Telomeres are located at the ends of eukaryotic chromosomes. The enzyme telomerase synthesized them, and they are responsible for maintaining the lengths of chromosomes. Absence of telomerase is associated with telomere shortening and aging of somatic cells, but high telomerase activity is observed in over 90% of human cancer cells. Although the disappearance of telomerase with aging is considered a natural defense against development of cancer, it is not known what triggers the reappearance of telomerase in cancer cells.

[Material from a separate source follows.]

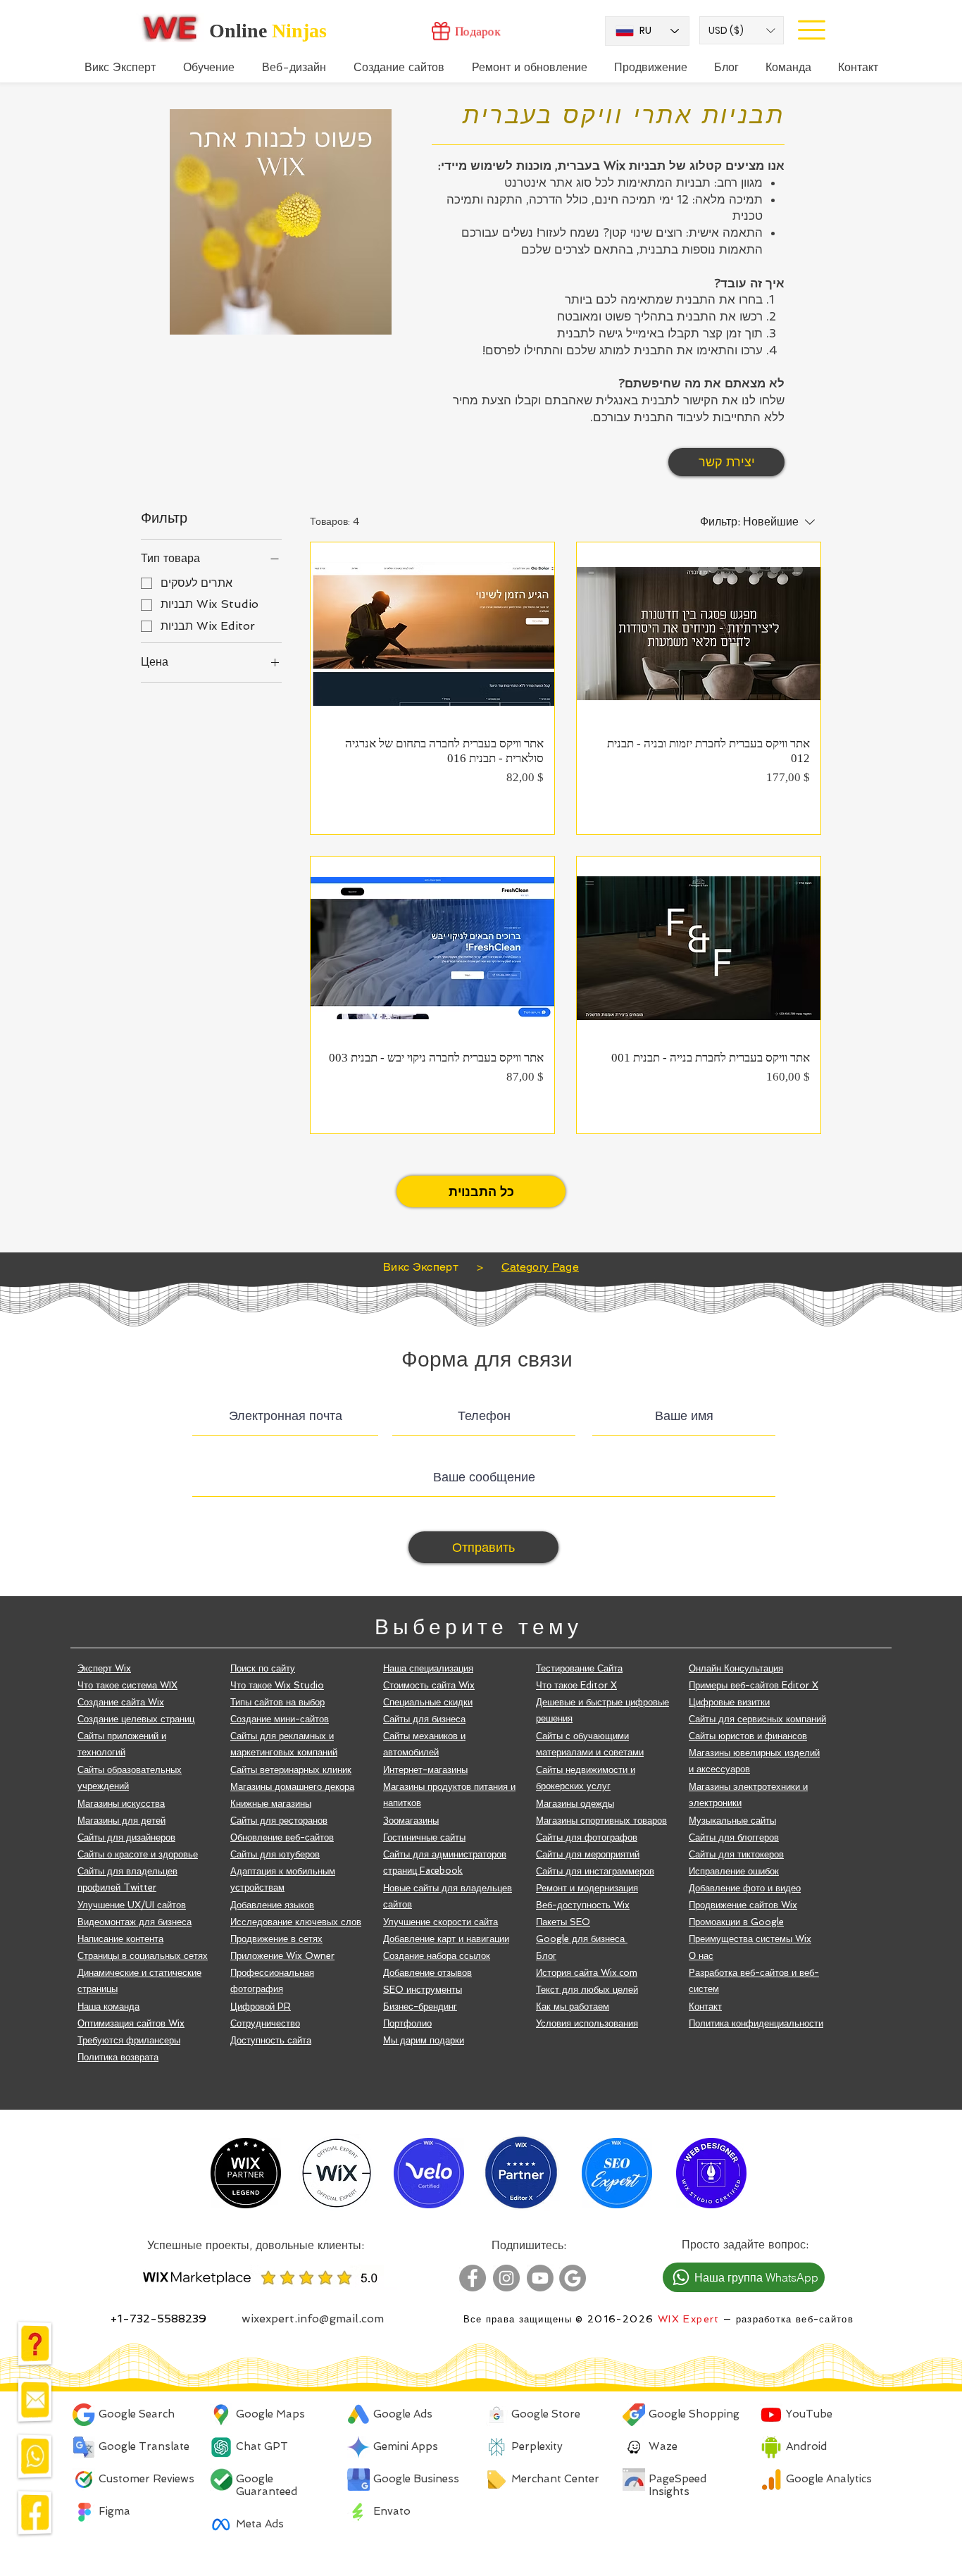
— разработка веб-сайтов (787, 2319)
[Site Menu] (811, 29)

Telomerase activity is directly correlated with the expression of its active catalytic component, the human telomerase reverse transcriptase (hTERT), which is controlled primarily at the level of transcription.

An earlier paper discussed the relationship of telomerase with aging. In this article, the contemporary literature is reviewed to explore the associations between telomerase, telomerase inhibition, and cancer. Because most cancers occur in old age, with the aging of the population, the number of people suffering from cancer is expected to increase in the coming decades. It is not known what roles telomerase and hTERT play in the complex relationship between aging and cancer. Data from experimental studies suggest that telomerase assay could potentially play a role in the diagnosis and prognosis of cancers. There is also evidence that telomerase inhibitors might be used as anticancer agents. As the knowledge of the relationships between telomerase and cancer and between telomerase and aging advances, it is hoped that more about the interacting relationships between telomerase, aging, and cancer will be learned.